*** Opening of Given passage ***
Data

Date:
24-06-2008
Country:
Arbitral Award
Number:
Court:
Arbitration Institute of the Stockholm Chamber of Commerce
Parties:

Keywords

SUPPLY/SALES CONTRACTS - BETWEEN A CHINESE COMPANY AND A GERMAN COMPANY - CHOICE OF LAW CLAUSE REFERRING TO "INTERNATIONAL COMMERCIAL LAW" - AFTER THE BEGINNING OF THE ARBITRAL PROCEEDINGS PARTIES AGREED THAT THIS INCLUDES CISG AND, TO SOME EXTENT, THE UNIDROIT PRINCIPLES

SUBSEQUENT MODIFICATION OF THE CONTRACT BY FAX MESSAGES - VALIDLY CONCLUDED ACCORDING TO ART. 11 CISG AND ARTS. 1.2 AND 3.1.2 UNIDROIT PRINCIPLES

RIGHT TO INTEREST - REFERENCE TO ARTS. 74 AND 79 CISG AND ART. 7.4.9 UNIDROIT PRINCIPLES

Abstract

Claimant, a Chinese company, entered into a supply/sales contracts with Respondent, a German company, according to which Claimant would supply silicone solar wafers to Respondent on a monthly basis and Respondent would supply silicone solar cells to Claimant in two stages. The contract included a clause entitled “Law and Arbitration” pursuant to which “On this contract shall apply International Commercial Law. All disputes in connection with this contract or the execution thereof shall be settled friendly through negotiations. In case no settlement can be reached, the case may be submitted to arbitration to International Arbitration Committee in Stockholm”.
*** Close of Given passage ***
*** Opening of Exercise data ***
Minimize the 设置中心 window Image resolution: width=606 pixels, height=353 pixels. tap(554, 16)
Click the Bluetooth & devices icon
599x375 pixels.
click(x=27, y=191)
*** Close of Exercise data ***
Work instructions:
a: How would you translate this sentence from the solar wafer arbitration summary into Spanish: "All disputes in connection with this contract or the execution thereof shall be settled friendly through negotiations."
b: Can you carry on the solar wafer arbitration summary from the point where it stops?

Responses to the exercise:
a: Todas las controversias relacionadas con este contrato o con su ejecución se resolverán amistosamente mediante negociaciones.

b:
Claimant initiated arbitral proceedings at the Arbitration Institute of the Stockholm Chamber of Commerce over an alleged breach of contract by Respondent.

Regarding the law applicable to the contract, the parties agreed during the arbitration proceedings that the expression "International Commercial Law" includes, inter alia, the CISG and, to some extent, the UNIDROIT Principles of International Commercial Contracts.

The Arbitral Tribunal had to decided whether a subsidiary agreement amending the parties’ original contract was valid as it was concluded via fax message. Respondent argued for invalidity, as China, Claimant's home jurisdiction, made use of an Article 96 reservation under the CISG, requiring contracts to be evidenced in writing.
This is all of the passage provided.